Introduction to modern authentication patterns for application developers (Part 1)

Jason Umiker
5 min readOct 6, 2019

Background and History (OAUTH v2)

Almost since the beginning of the Web there has been a need to secure websites to ensure not everyone on the Internet has access. The way that this is done is that a user authenticates with a username and password. The server then authorizes them to perform certain actions based on their permissions. This distinction between authentication and authorization is important - one is verifying we are who we say we are and the other is a decision as to whether, if that is true, we are allowed to do the thing we are asking to do.

The early tools built to handle this requirement, such as Sun’s OpenSSO or Tivoli/IBM Access Manger, tended to involve exchanging a login/password for a random opaque token from an authorization server. They would then request a resource from another application server giving it this token in the request. That resource server, in turn, validates their token against the authorization server as well as retrieves additional information about the user, called claims, to decide if they are authorized. This process flow is illustrated by the diagram below (from OpenAM's documentation - which is a more recent opensource fork of Sun's OpenSSO):

https://backstage.forgerock.com/docs/am/5/oauth2-guide/

This has approach been standardised and matured into the OAUTH then the OAUTH v2 standards. This standard is fairly complex and non-prescriptive though — leading to different tools often implementing different incompatible subsets of the standard.
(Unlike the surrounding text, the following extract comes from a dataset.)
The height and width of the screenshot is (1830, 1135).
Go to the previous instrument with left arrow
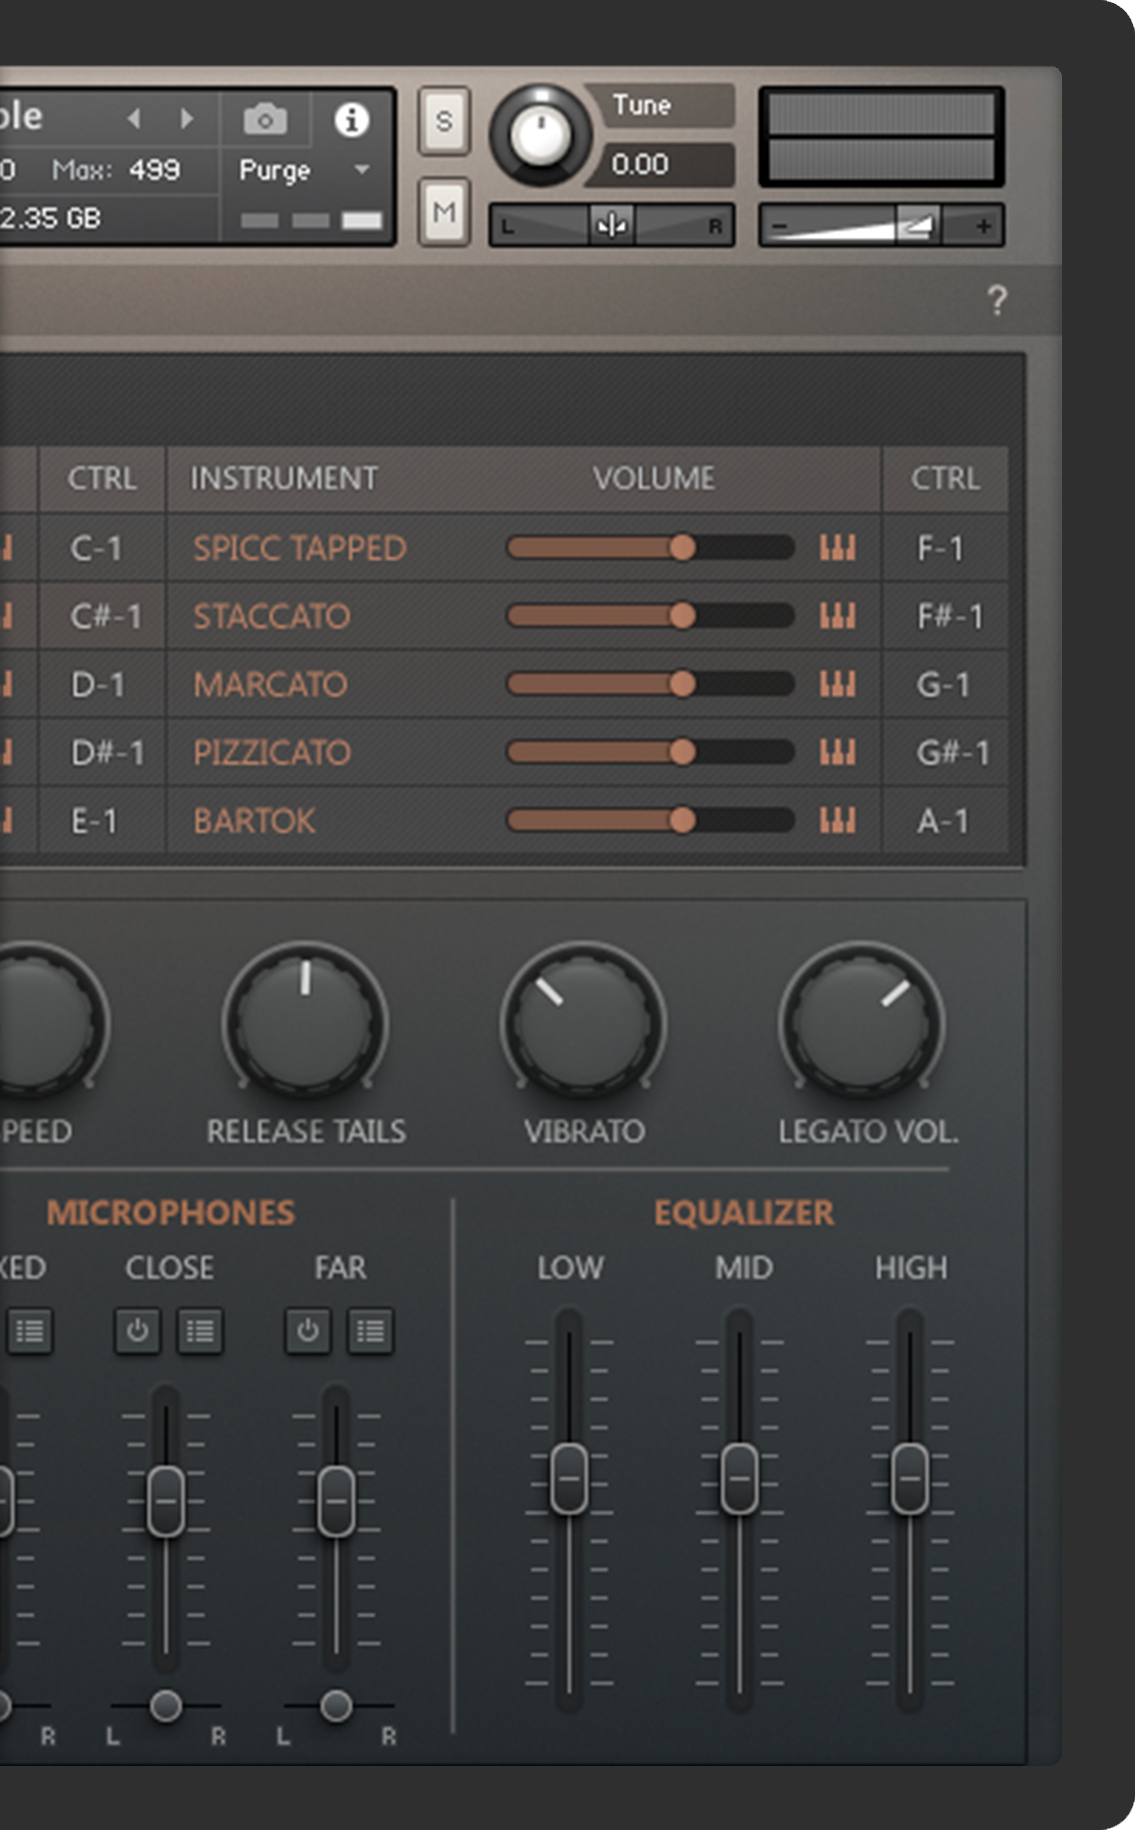click(x=134, y=119)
There are a few major challenges for availability and scaling of this approach. It means that nearly every request to a resource server depends on a subsequent validation request against an authorization server to succeed. That authorization server, in turn, depends on a database to keep track of which opaque tokens it has issued for whom, and which of those tokens are still valid, in order to respond to those validation requests. This led to rather complex and expensive architectures to ensure that the authorization servers are always available to handle all the requests such as the following — because if they go down or become very slow it can cause a major user-facing outage of your site/application.

https://backstage.forgerock.com/docs/openam/12/deployment-planning/

JSON Web Tokens (JWT)

Originally, the token was not intended to have any inherent meaning to the clients using it — it was meant to be a random hexadecimal that would be presented to the authorization server for validation as well as retrieval any claims needed to process the request. However, the standard didn’t say that it couldn’t be something like JSON with the required data/claims right in it instead. This led to the development of JSON Web Tokens or JWTs as an alternative.

These JWTs not only embed the user details (claims) required by the resource server right in the token but then crytographically sign the whole thing with its private key (which becomes a sensitive secret in this model — anybody with this key can sign JWTs which the resource servers will trust!). This, together with an embedded expiry time, means that the process flow becomes much simpler as below:

https://developer.okta.com/blog/2018/04/02/client-creds-with-spring-boot

Note that in this scenario the resource server does not need to talk to the authorization server at all — it just verifies the cryptographic signature in the token and makes sure the expiry date is in the future. And, since the majority of the load in the old model for the authorization server was around validating all the requests, this is a huge reduction in the load on the system. Also, the data around the token and whether it is valid is offloaded to each client/browser, and it’s localData, rather than a centralised session state database backing the authorization server.

This approach does have one downside — once a JWT access token is issued under this model it is difficult to revoke before the expiry time embedded within it. This can be mitigated, though, by issuing tokens with short expiry times. Also, rather than having the user need to re-authenticate to get each new short-lived access token, many tools also allow for issuing a refresh token that can be exchanged for updated access tokens as required. And you can blacklist/revoke a refresh token so that the client can’t refresh/renew any future access tokens from it and will need to re-authenticate (which they can’t if you disable their access). As an example, if your access tokens are valid for one hour and your refresh tokens are valid for one day, and you want to revoke access to that user, you would blacklist their refresh token and disable subsequent logins so they would lose access in at most one hour when their current access token expires.

OpenID Connect

As we said earlier, the OATH v2 standard is not prescriptive enough to ensure that two different tools will necessarily be configured the same and be compatible. OpenID Connect is an extension or overlay on top of that standard to be more prescriptive and ensure compatability between providers and implementations. It also has the goal of helping to facilitate a single login to be used across several unrelated sites — for example logging into Spotify with your Facebook account.

It not only requires the use of JWTs instead of opaque tokens but outlines three types of JWTs — id_token, access_token and refresh_token.

  • ID Token — contains claims about the identity of the authenticated user such as name, email, and phone_number.
  • Access Token — grants access to authorized resources.
  • Refresh Token — contains the information necessary to obtain a new ID or access token.

The standard splits access and id/claims into two different tokens because the info/claims from my Facebook account might not be relevant to Spotify in the example above — just that I have authenticated properly there and now have the relevant access token to present to Spotify.

In future articles I’ll continue the series with examples of a few of the modern managed services for handling authentication such as AWS’ Cognito and Auth0.